NAIROBI (AFP) – Somali pirates attempted to storm the French navy's 18,000 tonne flagship in the Indian Ocean after mistaking it for a cargo vessel, the French military said on Wednesday.
The crew of La Somme, a 160-metre (525-foot) command vessel and fuel tanker, easily saw off the brazen night-time assault by lightly armed fighters on two lightweight skiffs and captured five pirates, a spokesman said.
"The pirates, who because of the darkness took the French ship for a commercial vessel, were on board two vessels and opened fire with Kalashnikovs," Admiral Christophe Prazuck said in Paris.
La Somme is the French command vessel in the Indian Ocean, overseeing French air, sea and land forces fighting Somali pirates and hunting terrorists under the banner of the US-led Operation Enduring Freedom.
Officers on the ship have directed commando operations to free French hostages in the hands of Somali pirates.
The pirates tried to flee when they realised their mistake but were pursued by French forces who, after an hour-long chase, caught one of the skiffs, Prazuck said.
On it they found five men but no weapons, water or food as the pirates had apparently thrown all of the boat's contents overboard, the spokesman said.
A Western official at sea in the area, speaking to AFP on condition of anonymity, said that there had been an exchange of fire between the warship and the pirate launches.
"One of the skiffs managed to get away in the night because La Somme was busy with the first pirate boat," he said.
"Despite the arrival of other vessels, they haven't yet managed to find the second boat," he said, adding that many warships in the area were busy hunting another group which attacked a cargo ship off the Seychelles on Sunday.
The world's naval powers have deployed dozens of warships to the lawless waters off Somalia over the past year to curb attacks by pirates in one of the world's busiest maritime trade routes.
La Somme was operating 250 nautical miles (460 kilometres) off the Somali coast, on its way to resupply fuel to frigates patrolling shipping lanes as part of the European Union's Operation Atalanta anti-piracy mission.

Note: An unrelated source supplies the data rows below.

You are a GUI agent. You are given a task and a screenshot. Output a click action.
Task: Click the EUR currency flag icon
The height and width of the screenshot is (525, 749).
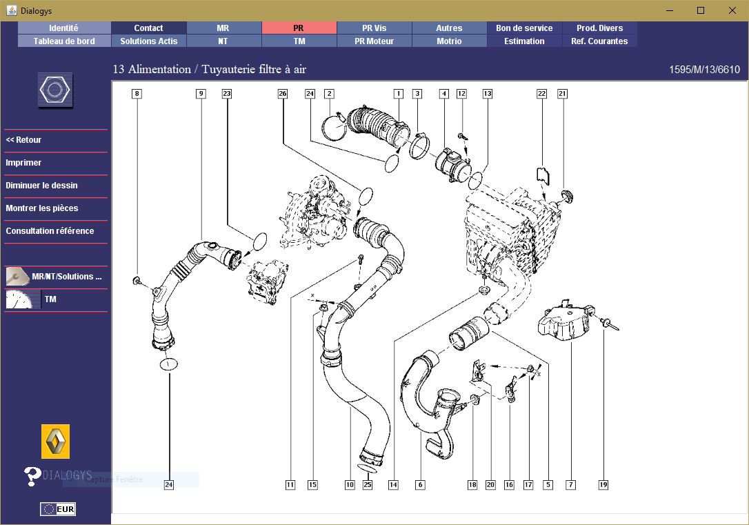tap(58, 509)

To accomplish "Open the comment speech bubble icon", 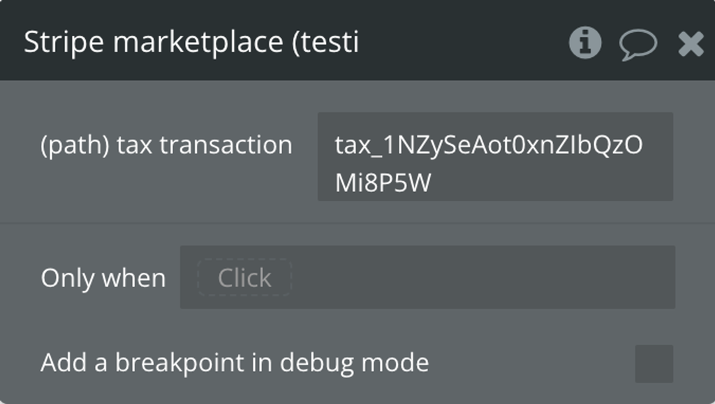I will pos(638,44).
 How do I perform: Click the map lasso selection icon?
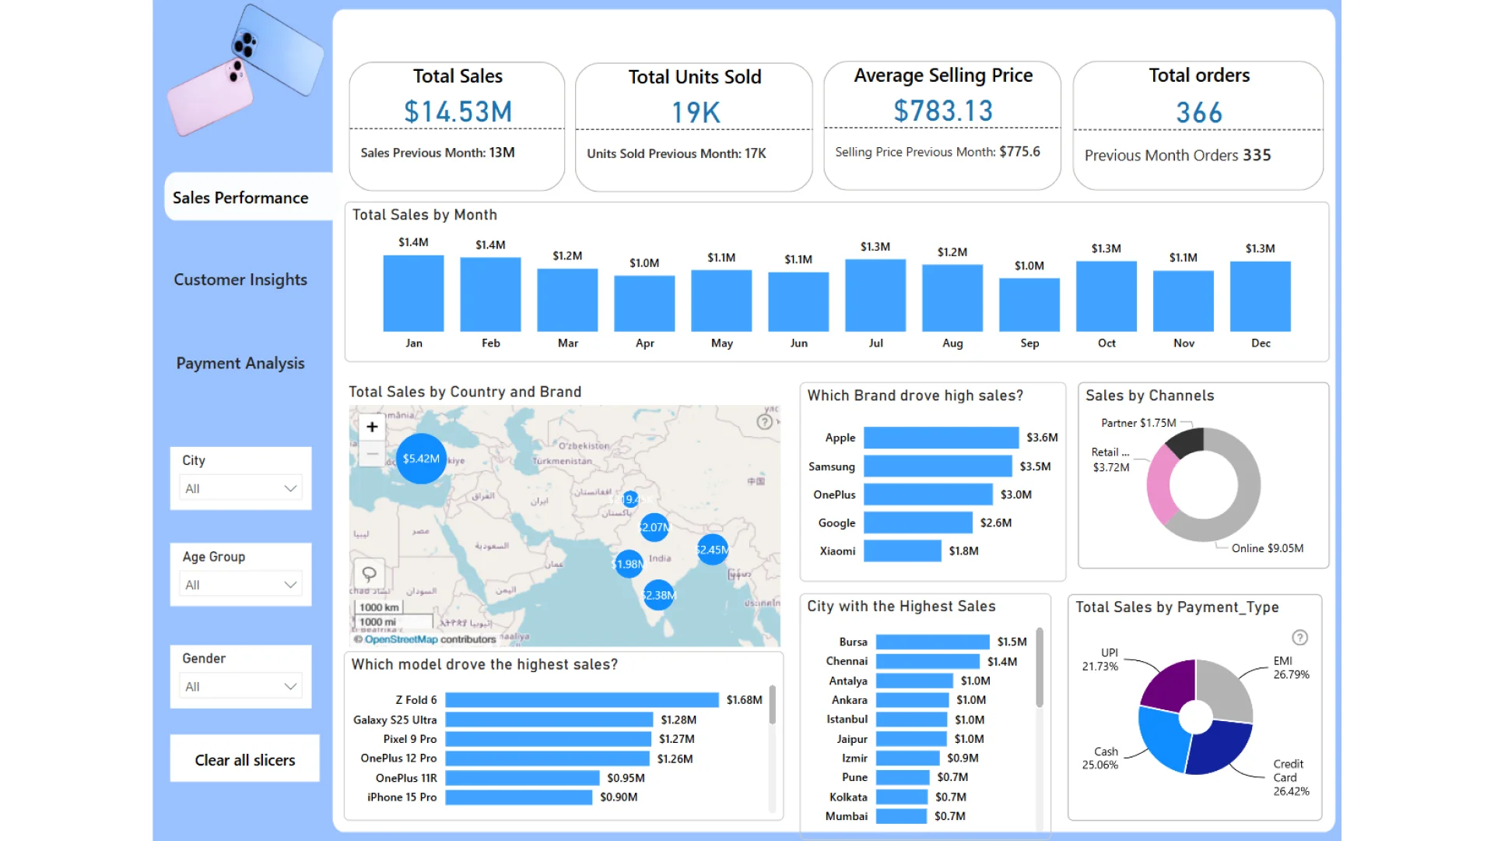coord(369,574)
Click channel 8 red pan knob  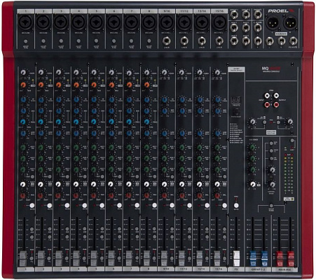pos(146,195)
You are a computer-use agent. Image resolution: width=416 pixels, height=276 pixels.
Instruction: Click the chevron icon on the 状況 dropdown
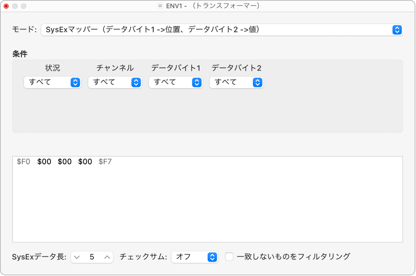(76, 82)
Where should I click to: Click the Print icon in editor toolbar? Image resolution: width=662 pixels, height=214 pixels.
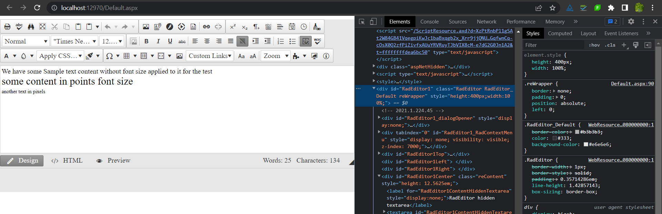[7, 27]
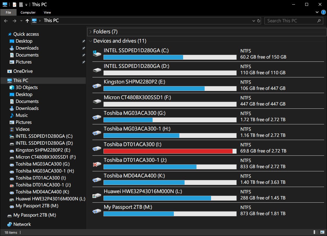
Task: Open the recent locations dropdown arrow
Action: click(21, 21)
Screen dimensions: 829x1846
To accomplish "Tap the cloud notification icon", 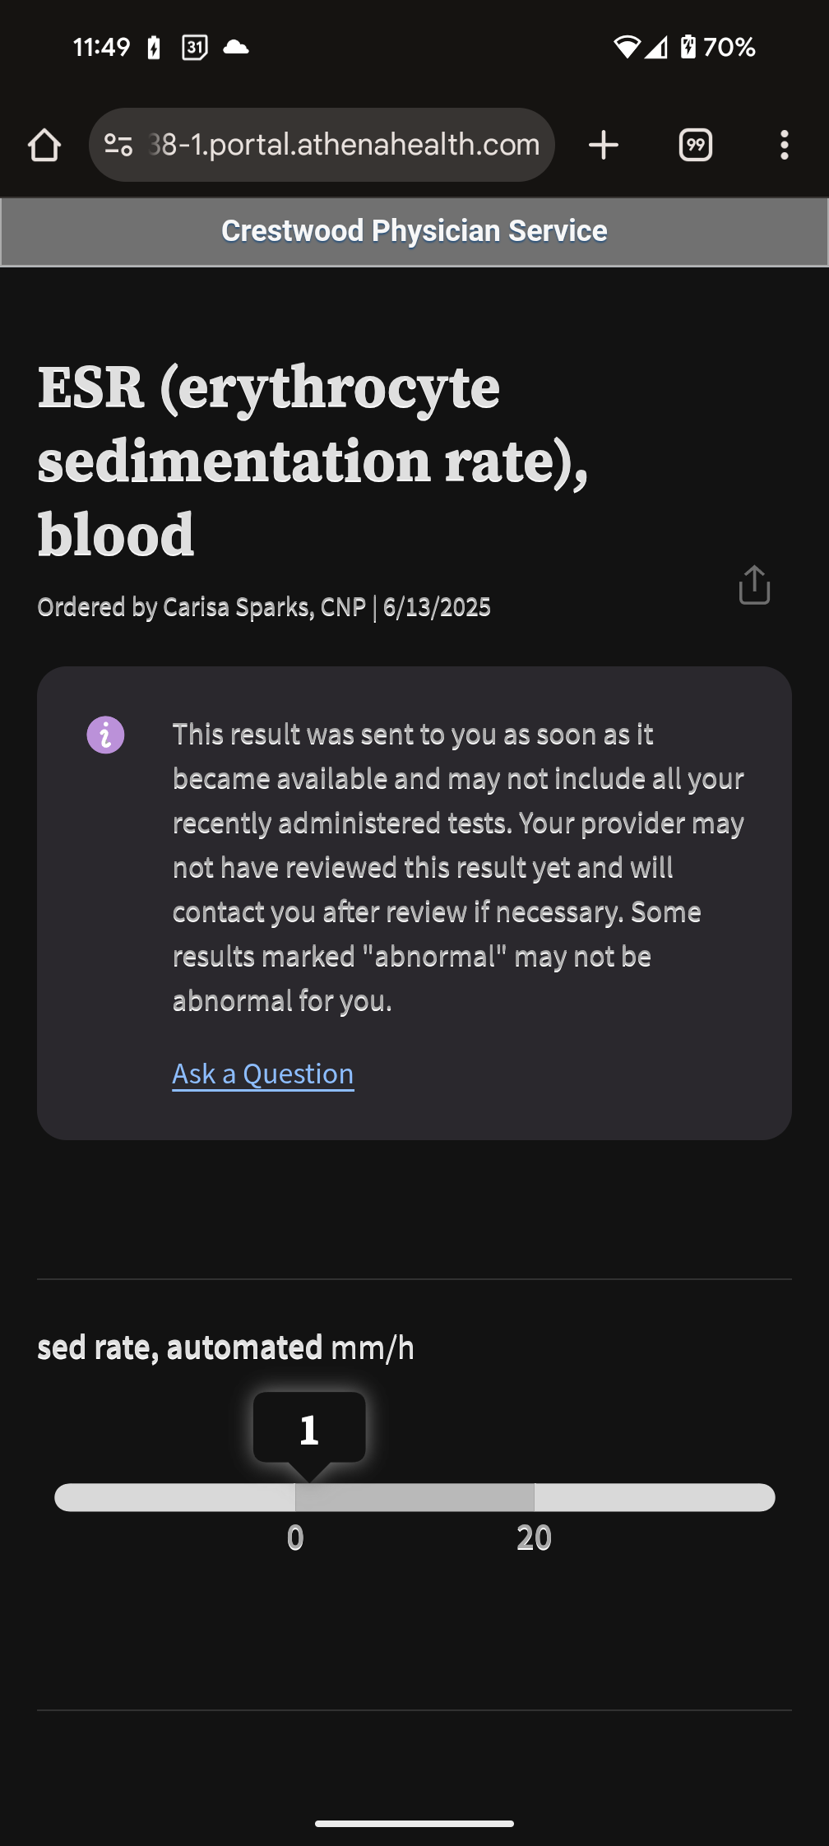I will [x=236, y=47].
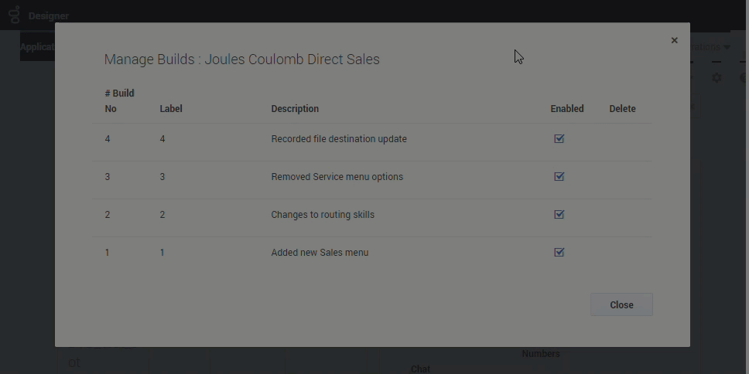Click the Delete column header
The height and width of the screenshot is (374, 749).
click(x=622, y=109)
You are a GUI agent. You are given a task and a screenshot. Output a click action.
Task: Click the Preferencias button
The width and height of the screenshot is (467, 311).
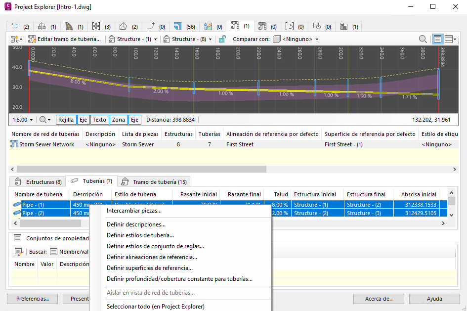click(32, 299)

This was not the first time that Somali pirates have mistakenly attacked a French naval vessel. Several pirates were captured in May when they attempted to board a frigate in the area.
Somalia has had no proper government since it plunged into lawlessness after President Mohamed Siad Barre was overthrown in 1991.
The country is riven by factional fighting and pirate gangs operate freely from several ports along its Indian Ocean and Gulf of Aden coasts.
According to the environmental watchdog Ecoterra International, at least 163 attacks have been carried out by Somali pirates since the start of 2009 alone, 47 of them successful hijackings.
Last year, more than 130 merchant ships were attacked, an increase of more than 200 percent on 2007, according to the International Maritime Bureau's Piracy Reporting Centre in Kuala Lumpur.
Pirates have in recent weeks resumed attacks with the end of the monsoon season. Last week Somali gunmen captured Spanish fishing boat The Alakrana with 36 crew members in the Indian Ocean.
The US Maritime Administration warned last month that the end of the monsoon season was likely to bring an increase in piracy off Somalia and urged shipping companies to be vigilant.
Calmer waters allow pirates, who often operate in small fibreglass skiffs towed out to sea by captured fishing vessels, to hijack freighters, trawlers and private yachts. Cruise vessels have also been attacked.
(Perhaps it's just me, but attacking a French Navy ship sounds like a really, REALLY bad idea.)